Furthermore, thiopental is employed in the management and control of various convulsive states, including severe status epilepticus, eclampsia, and seizures induced by local anesthetics, where rapid termination of seizure activity is critical.
Its ability to reduce cerebral metabolic rate for oxygen (CMRO2) and cerebral blood flow makes it a significant agent in neurocritical care for the reduction of elevated intracranial pressure (ICP) in patients with cerebral edema, severe head trauma, or during neurosurgical procedures requiring brain protection and quiet.

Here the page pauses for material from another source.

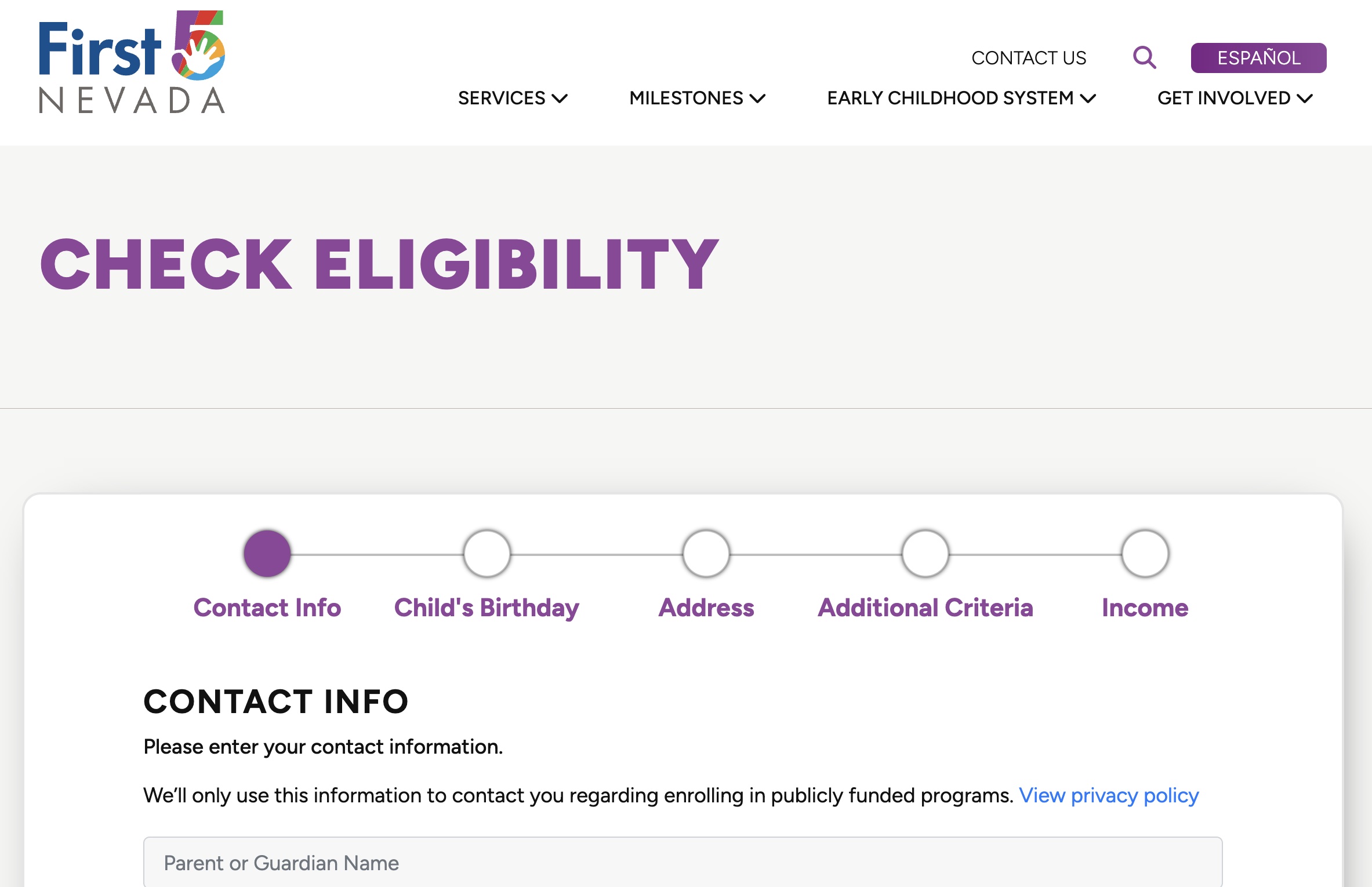The image size is (1372, 887).
Task: Toggle the progress step to Income
Action: point(1143,553)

Historically, it has also been used in lower doses for narcoanalysis or narcosynthesis in psychiatric settings, though this application is less common currently.

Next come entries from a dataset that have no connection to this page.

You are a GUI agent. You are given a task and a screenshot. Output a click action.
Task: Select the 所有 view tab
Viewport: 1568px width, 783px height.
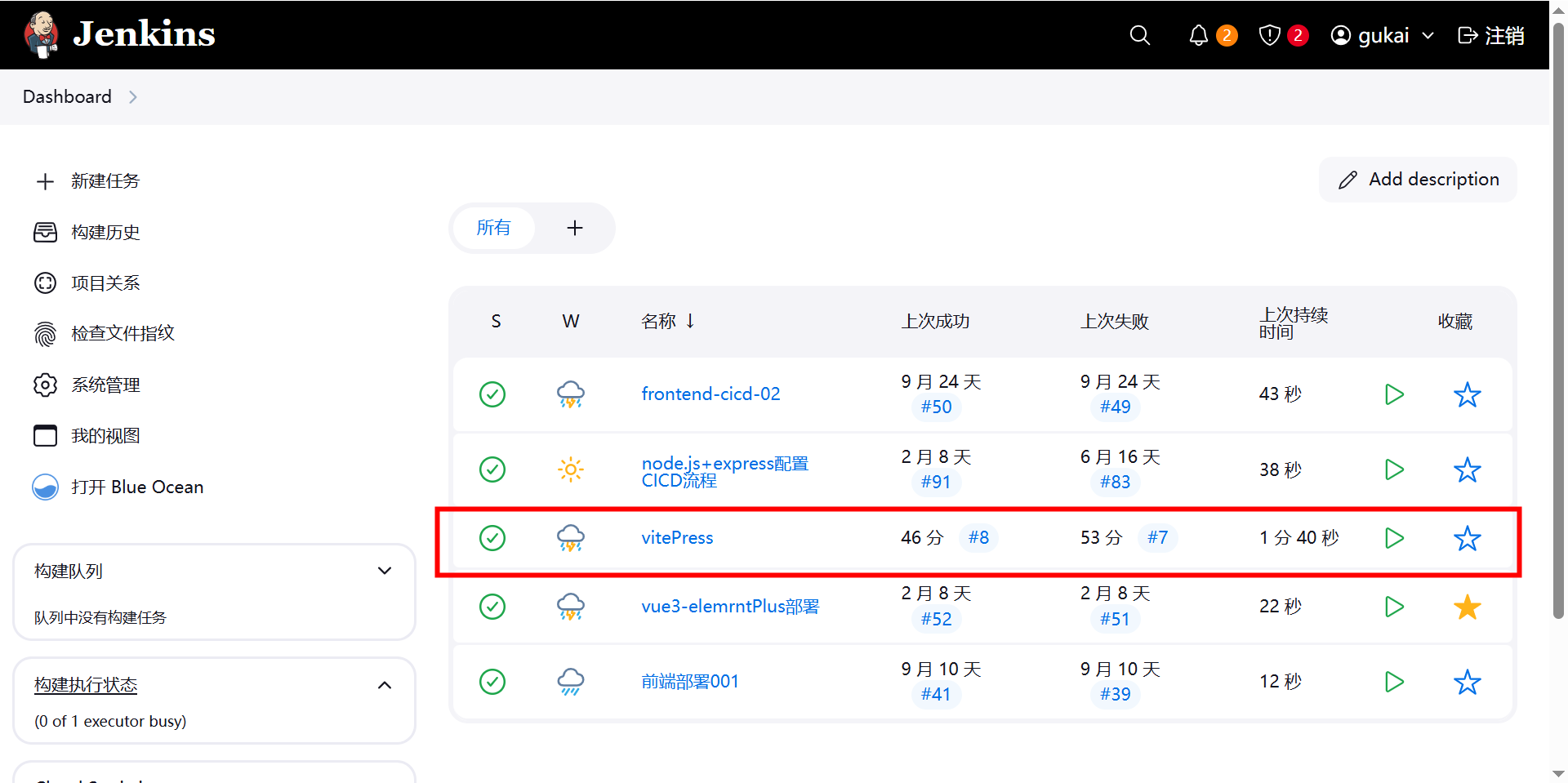[x=493, y=228]
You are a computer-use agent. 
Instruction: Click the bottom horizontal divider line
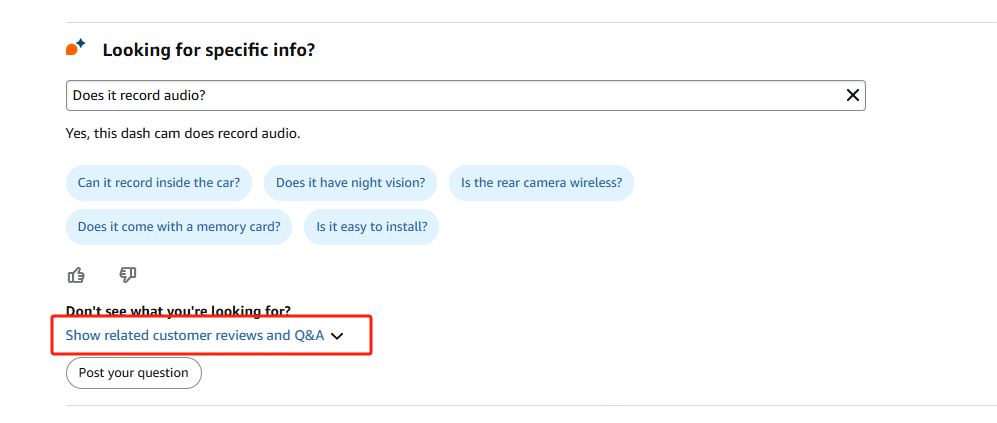pos(531,405)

The drug's rapid onset and brief duration of action make it suitable for procedures where swift induction and recovery are desired.

Dosage Information

Type	Guideline
Standard	Dosage of thiopental must be highly individualized and titrated meticulously based on the patient's age, weight, physical status, anesthetic requirements, and the concomitant administration of other medications. For adult anesthesia induction, a typical intravenous (IV) dose is 3-5 mg/kg administered over 10-20 seconds, with additional small boluses of 25-50 mg given as necessary to achieve the desired effect. Pediatric induction doses range from 3-6 mg/kg IV, while infants may require 5-8 mg/kg IV, and neonates typically 3-4 mg/kg IV. For the control of convulsive states, initial doses of 75-125 mg IV may be administered, repeated as needed, or a continuous infusion can be initiated, with close monitoring. In the context of intracranial pressure reduction or cerebral protection, a loading dose of 1.5-5 mg/kg IV may be given, followed by a continuous infusion typically ranging from 1-5 mg/kg/hour, carefully titrated to achieve electroencephalographic (EEG) burst suppression or effective ICP control. The drug is generally administered as a 2.5% or 5% solution. Due to its narrow therapeutic index and significant potential for cardiorespiratory depression, careful titration and continuous monitoring of vital signs are paramount.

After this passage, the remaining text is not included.